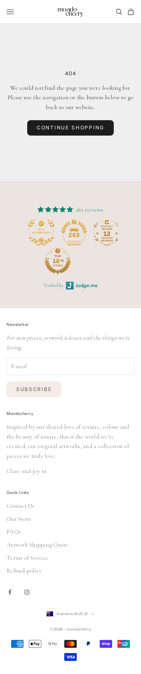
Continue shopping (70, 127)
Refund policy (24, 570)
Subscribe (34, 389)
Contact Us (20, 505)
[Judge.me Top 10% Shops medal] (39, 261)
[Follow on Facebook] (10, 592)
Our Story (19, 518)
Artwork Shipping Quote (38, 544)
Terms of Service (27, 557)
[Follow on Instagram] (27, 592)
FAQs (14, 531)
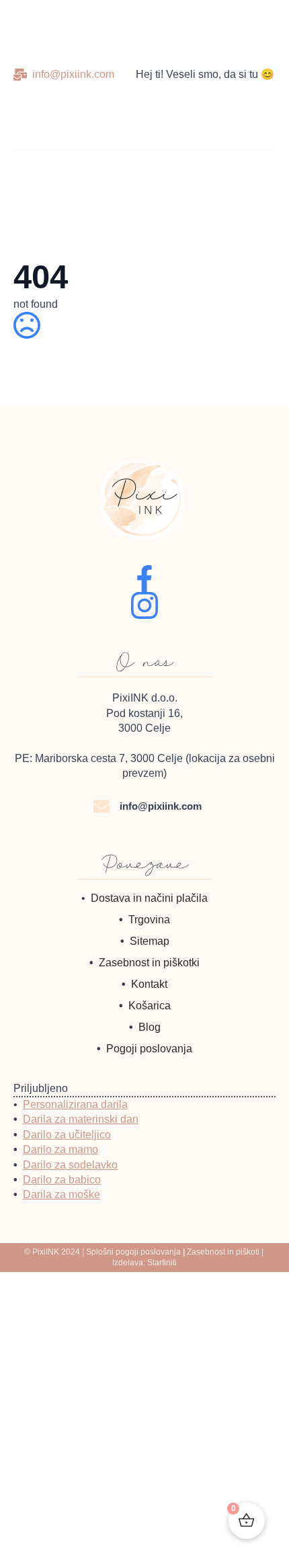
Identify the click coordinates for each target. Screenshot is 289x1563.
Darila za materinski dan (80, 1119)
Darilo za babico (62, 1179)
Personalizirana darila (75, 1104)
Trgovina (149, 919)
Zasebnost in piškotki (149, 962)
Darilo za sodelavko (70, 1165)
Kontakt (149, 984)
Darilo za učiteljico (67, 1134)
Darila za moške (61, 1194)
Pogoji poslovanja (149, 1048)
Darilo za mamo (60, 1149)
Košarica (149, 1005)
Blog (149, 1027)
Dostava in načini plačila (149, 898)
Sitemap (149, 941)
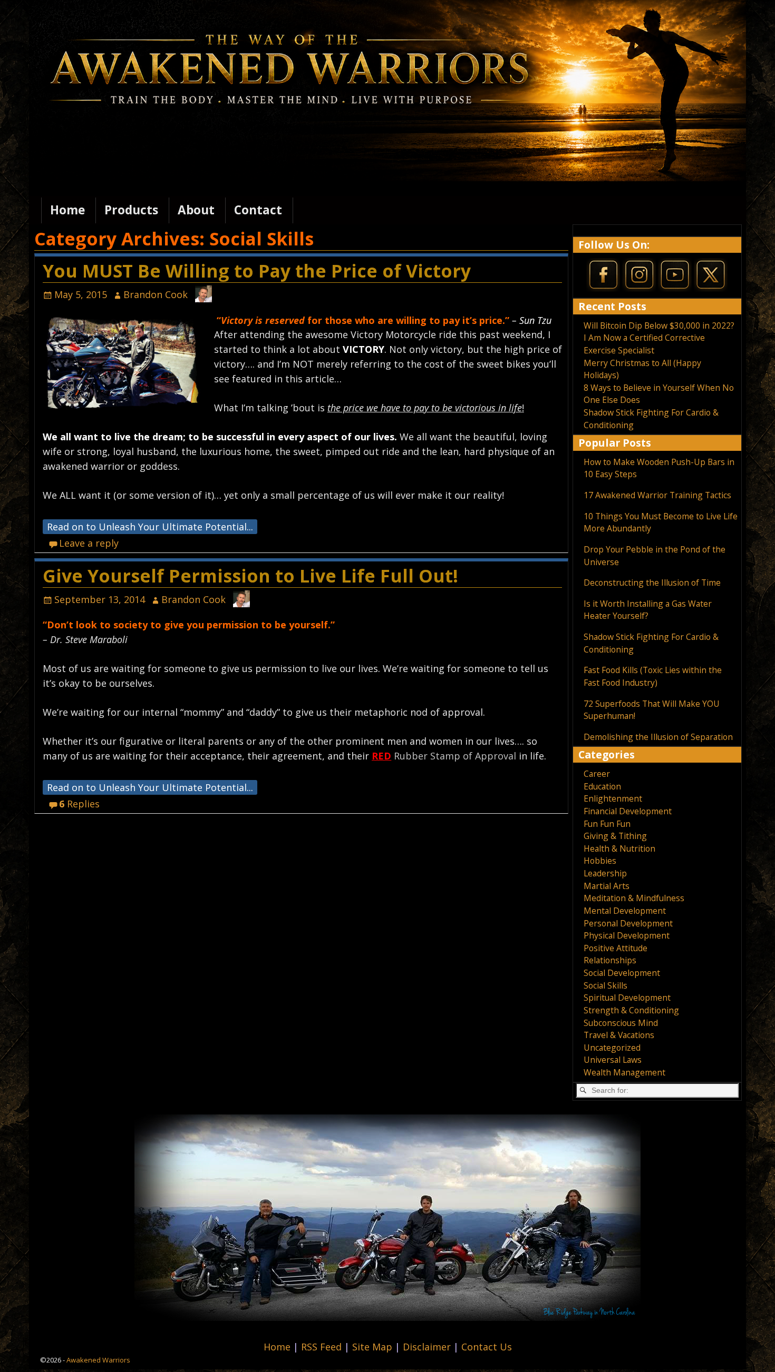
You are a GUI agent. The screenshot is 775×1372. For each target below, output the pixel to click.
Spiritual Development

_WRITTEN TASK_
Count the lines in the listing that contain the word "click", and give only the number.

_ANSWER TO THE PROBLEM_
2